Here I am at almost midnight. Thoughts are racing their way through my mind. I feel I have no control over them. The shut off button is not in site.
Tonight was my lady's group meeting. We have recently just been allowing one person at a time share about what God is doing in their hearts and minds or something along that line or coming up with a service project, really anything we feel compelled to do. Anyway tonight hit way close to my heart. My friend that was sharing was talking about how our words we use are either life or death. She was speaking about how her brother had impacted her in this area of life. This is a huge area that God has been working on my heart in.
And then kind of stemming off of this subject is the subject of the Fruits of the Spirit. Lately I have also been processing how my life reflects the beauty of the Lord to my children. I see such ugly stuff in my character, things that are definitely not reflecting the fruits that God says we should reflect. It makes me really sad to think of where I am and the responsibility I have as mommy to train up my children in the ways of the Lord. How can they really learn who God is if I don't really show his characteristics, his fruits.
Marriage is another subject that has been close to my heart for a number of years but more recently since we have taken over as leaders in our small group. Tonight a friend came to our lady's group who is going through a very difficult situation with her soon to be ex husband. It makes me sad to see someone else's marriage destroyed by divorce. But more than that I have started reading this book called "The Wholehearted Marriage" by Dr. Greg Smalley and Dr. Shawn Stoever. Maybe someday soon I will post on what I am learning through it.
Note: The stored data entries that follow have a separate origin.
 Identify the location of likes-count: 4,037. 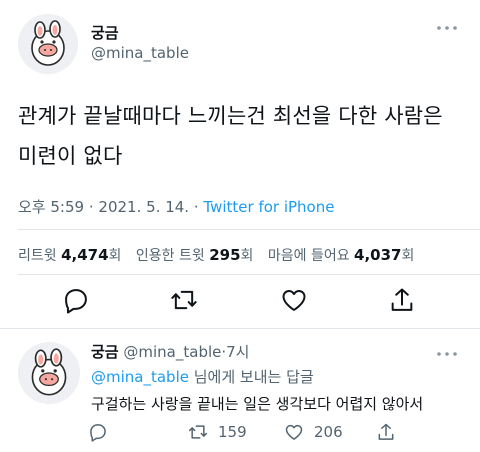
(378, 255).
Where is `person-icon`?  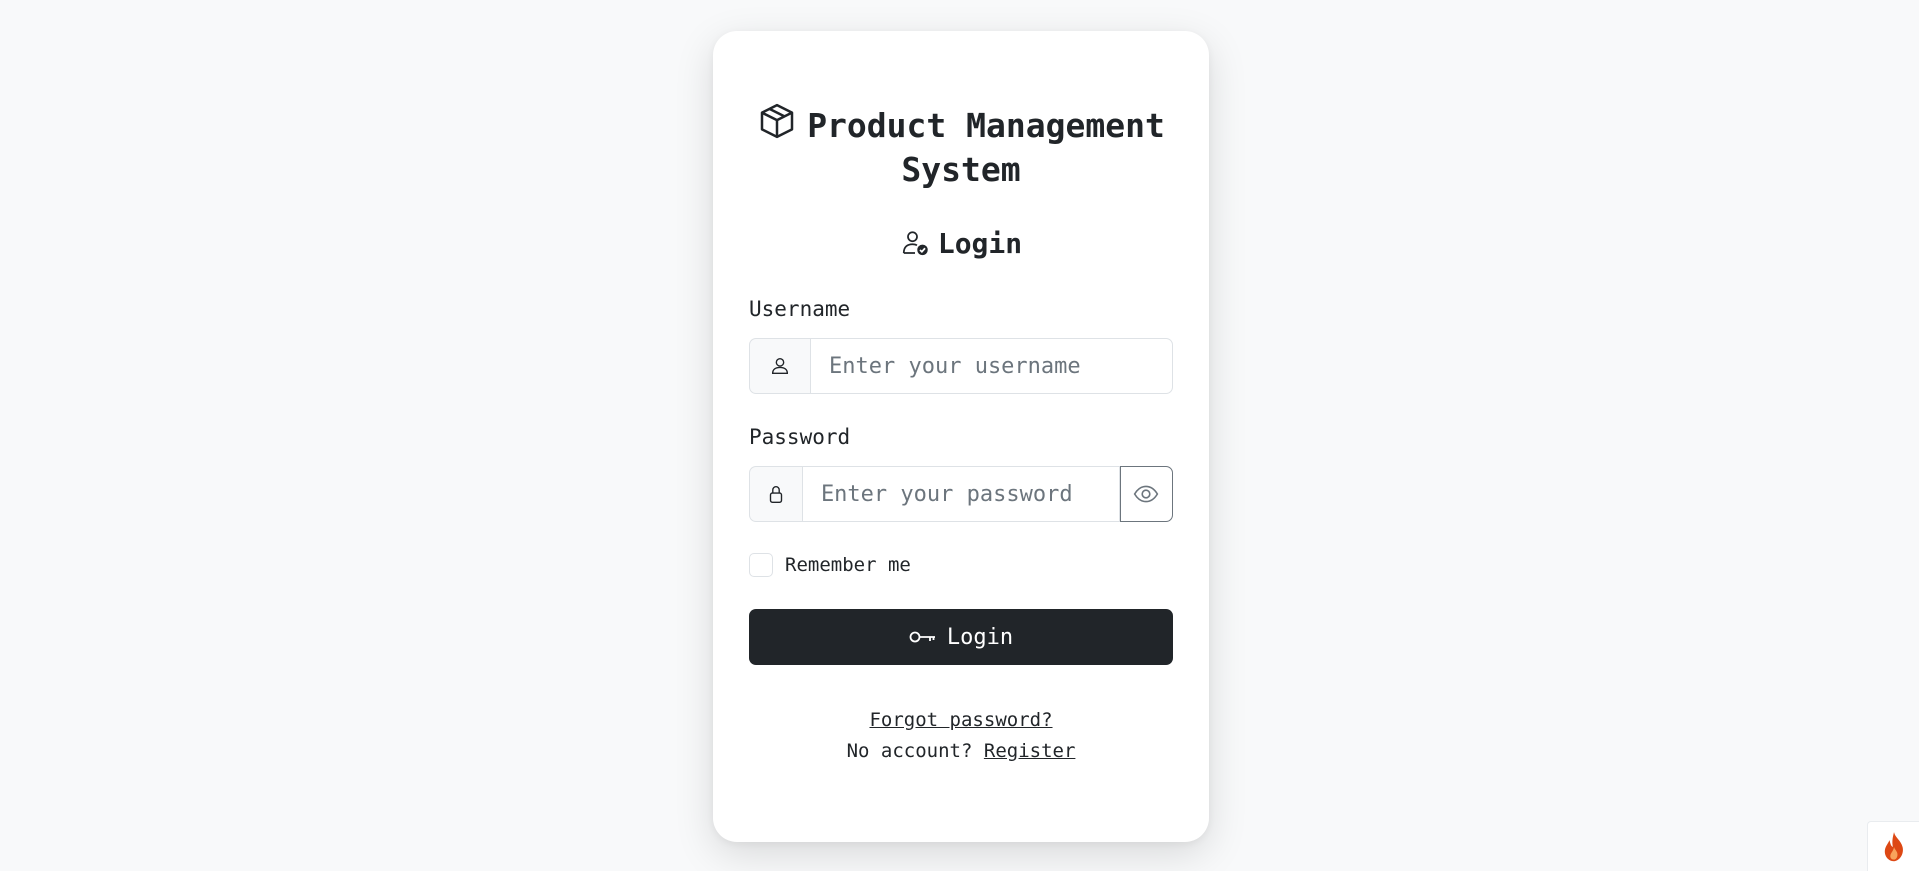
person-icon is located at coordinates (780, 366).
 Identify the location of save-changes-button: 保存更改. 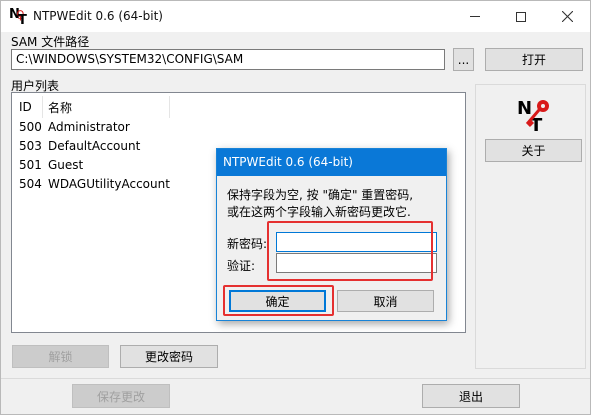
(121, 396).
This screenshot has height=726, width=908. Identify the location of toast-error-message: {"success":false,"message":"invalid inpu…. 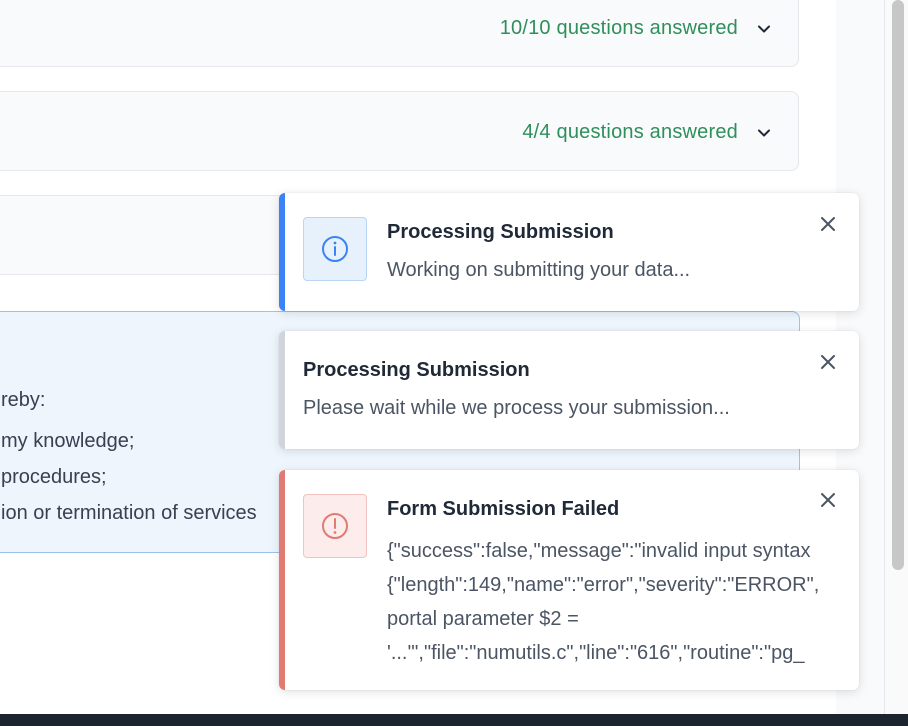
(623, 602).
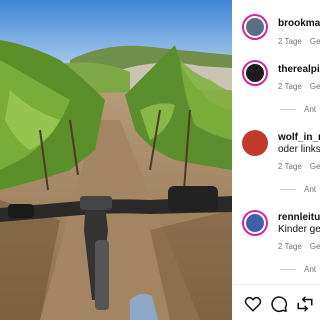 The height and width of the screenshot is (320, 320). What do you see at coordinates (279, 304) in the screenshot?
I see `comment-icon` at bounding box center [279, 304].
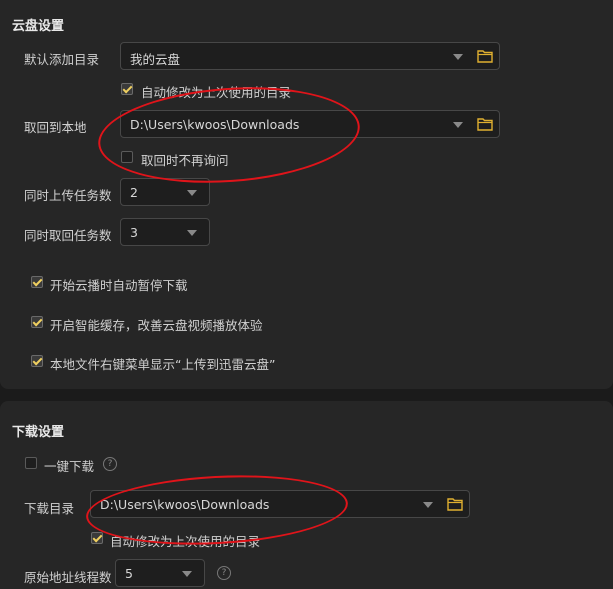 Image resolution: width=613 pixels, height=589 pixels. I want to click on threads-select: 5, so click(160, 573).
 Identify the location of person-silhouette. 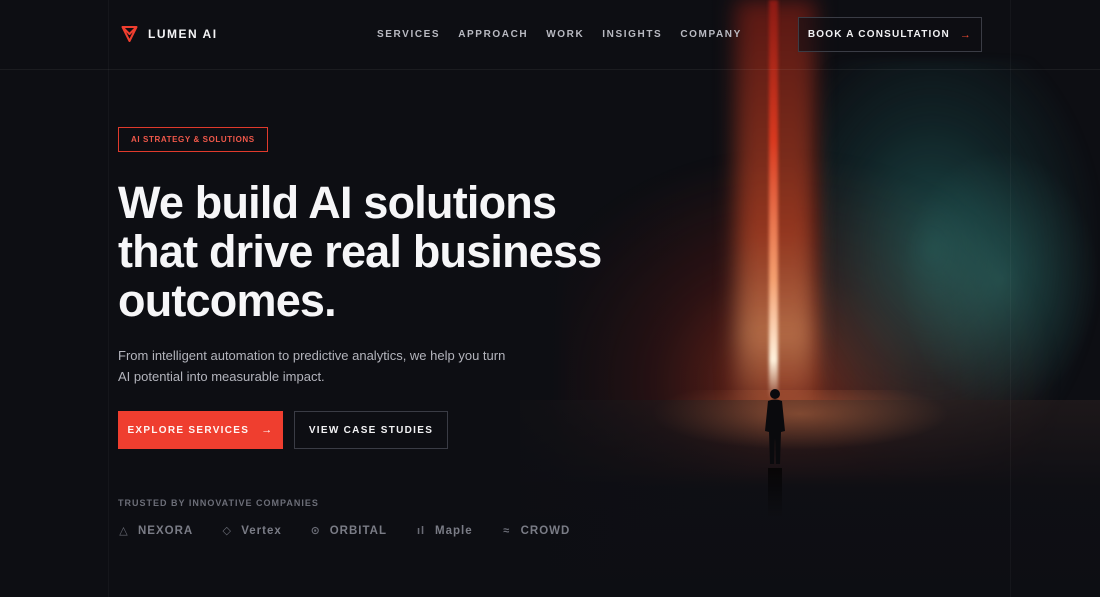
(775, 426).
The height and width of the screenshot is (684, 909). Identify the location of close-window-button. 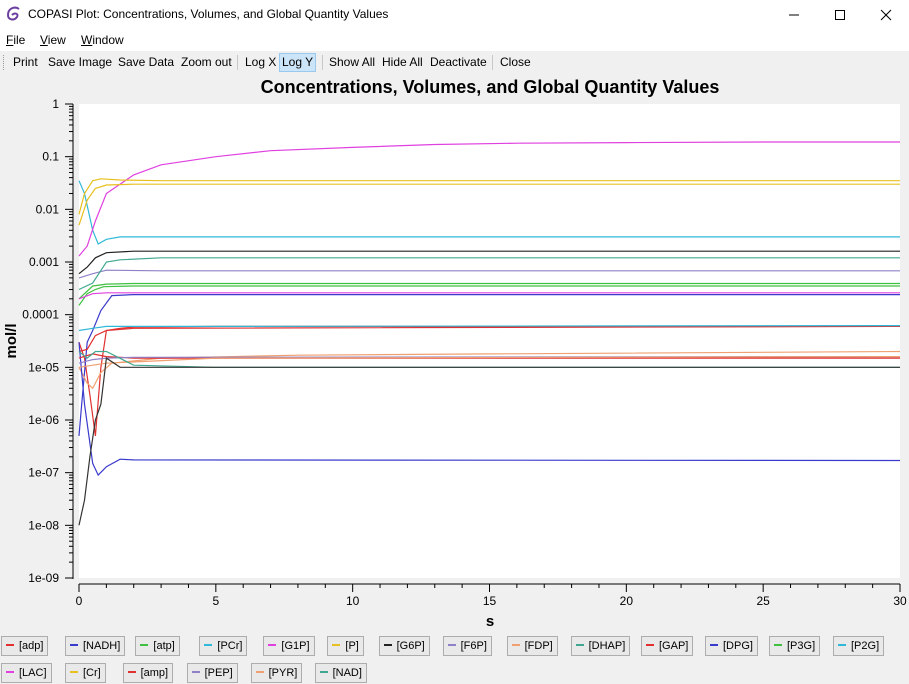
(886, 14).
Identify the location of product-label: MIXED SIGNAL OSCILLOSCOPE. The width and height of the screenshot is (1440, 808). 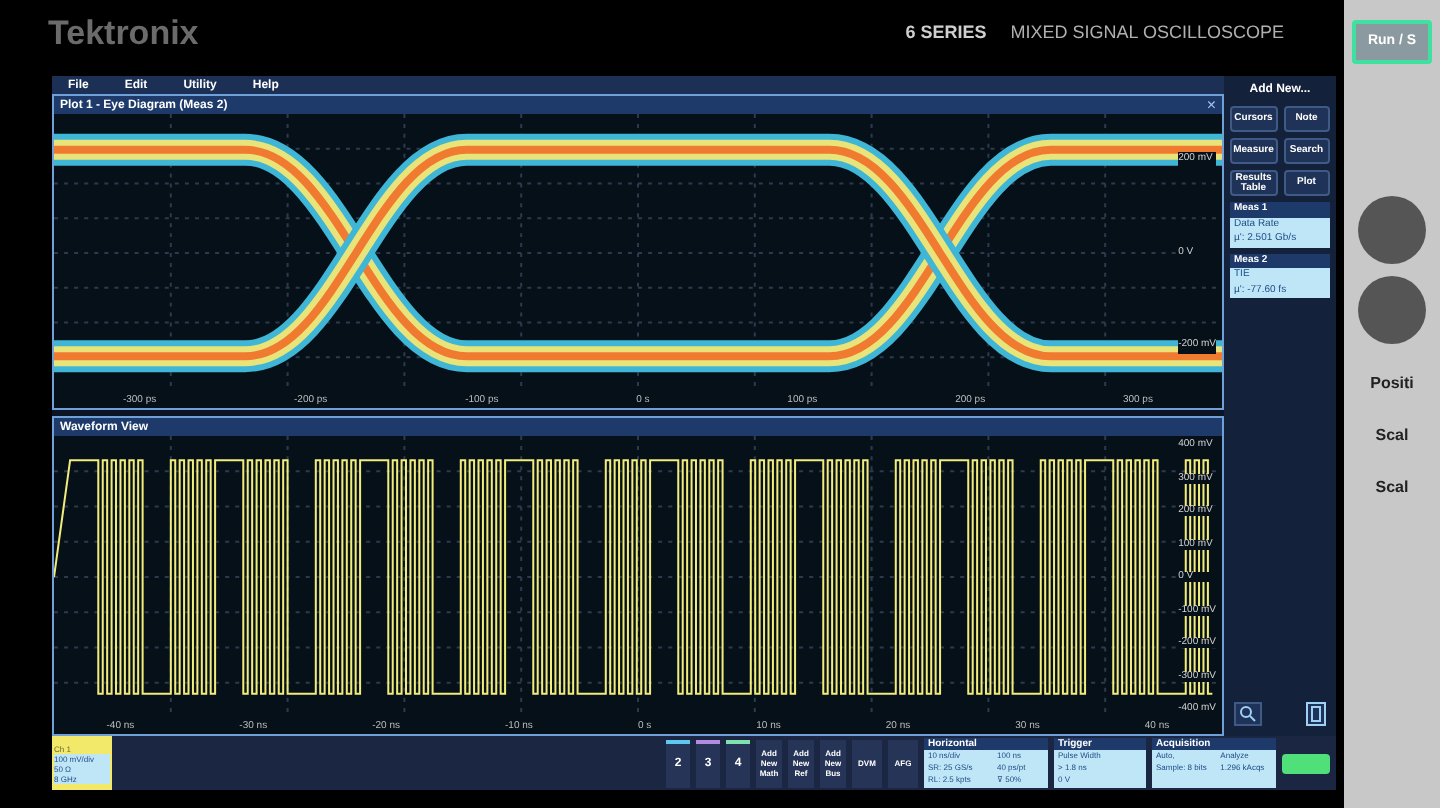
(1147, 34).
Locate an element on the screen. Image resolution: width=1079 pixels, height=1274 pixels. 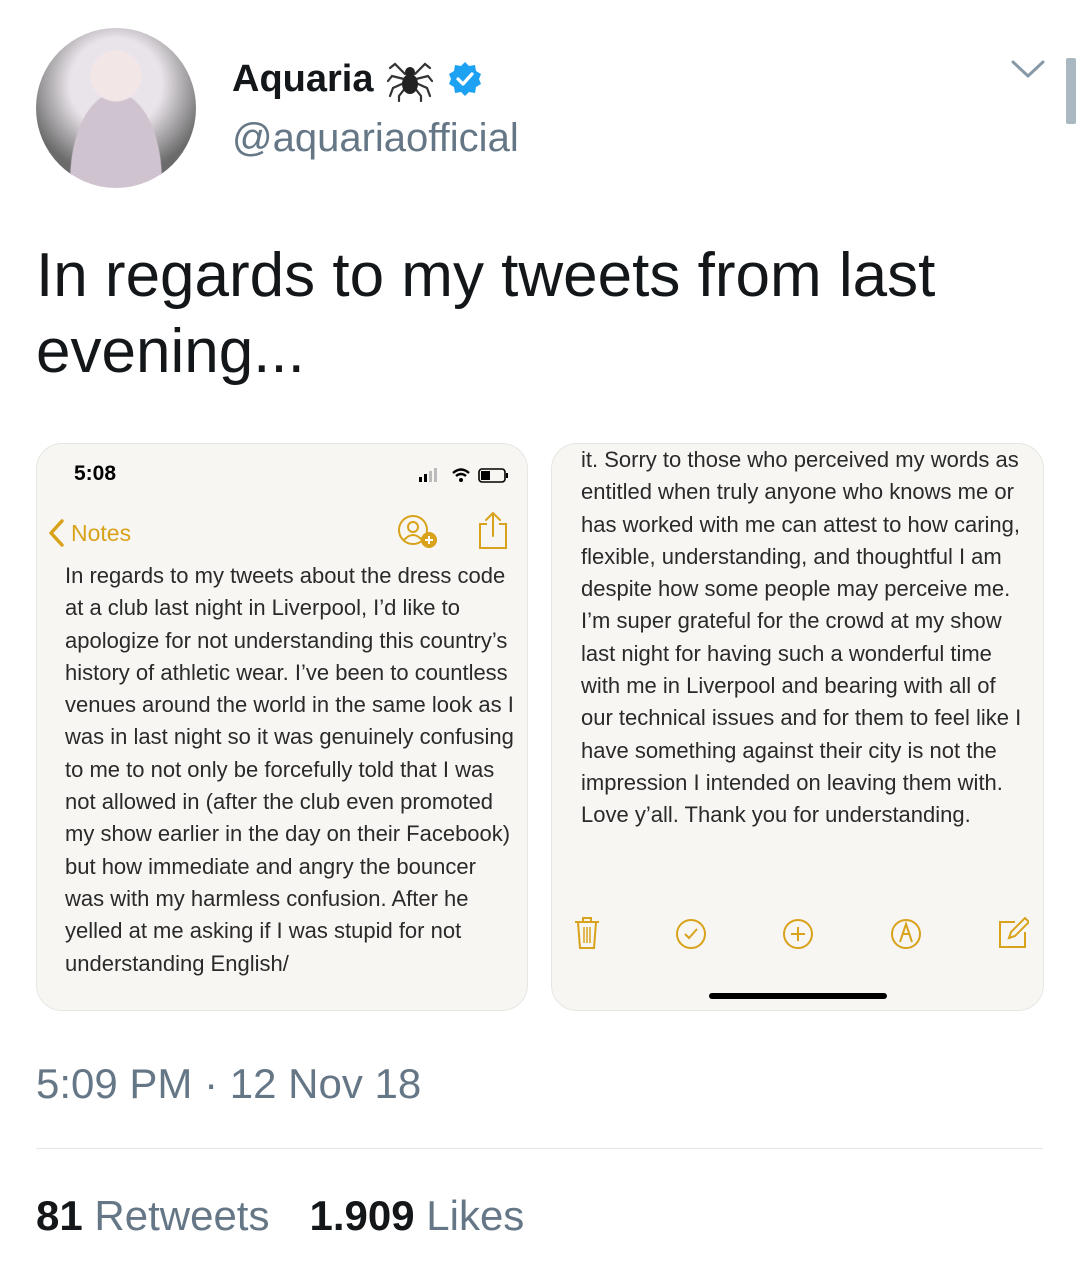
avatar is located at coordinates (116, 108).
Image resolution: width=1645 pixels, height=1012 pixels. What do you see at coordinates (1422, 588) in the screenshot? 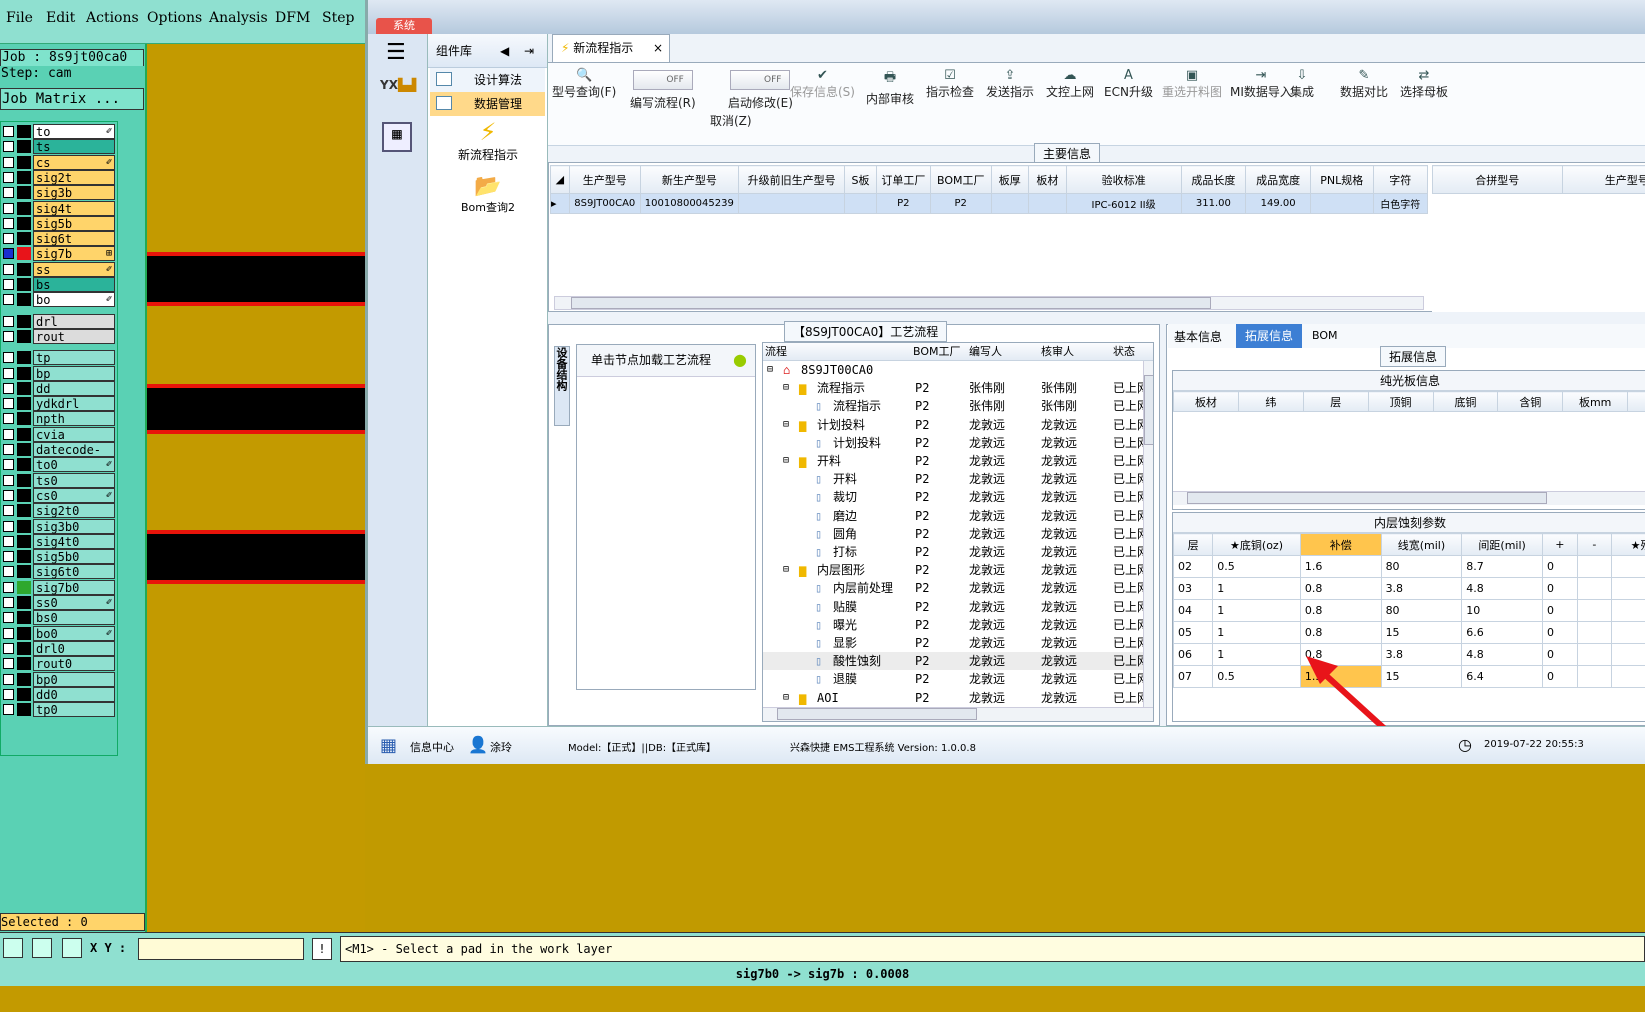
I see `etch-cell: 3.8` at bounding box center [1422, 588].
Another thing I have been working on and involved in is an accountability group off of our small group that meets. Our small group's focus is on marriage. So we are taking a challenge of really digging into "what love is" out of I Corinthians 13. So far it has been good for me to do this digging. I have thoughts that I want to put together from this study and I would also like to post on this in the weeks to come and share with all of you what God is showing me through this challenge. I hope we can keep up with this challenge.
So now as my day comes to a close I am choosing to place all of these things into God's hands and let him continue to work on me because he will be faithful to complete what he has started.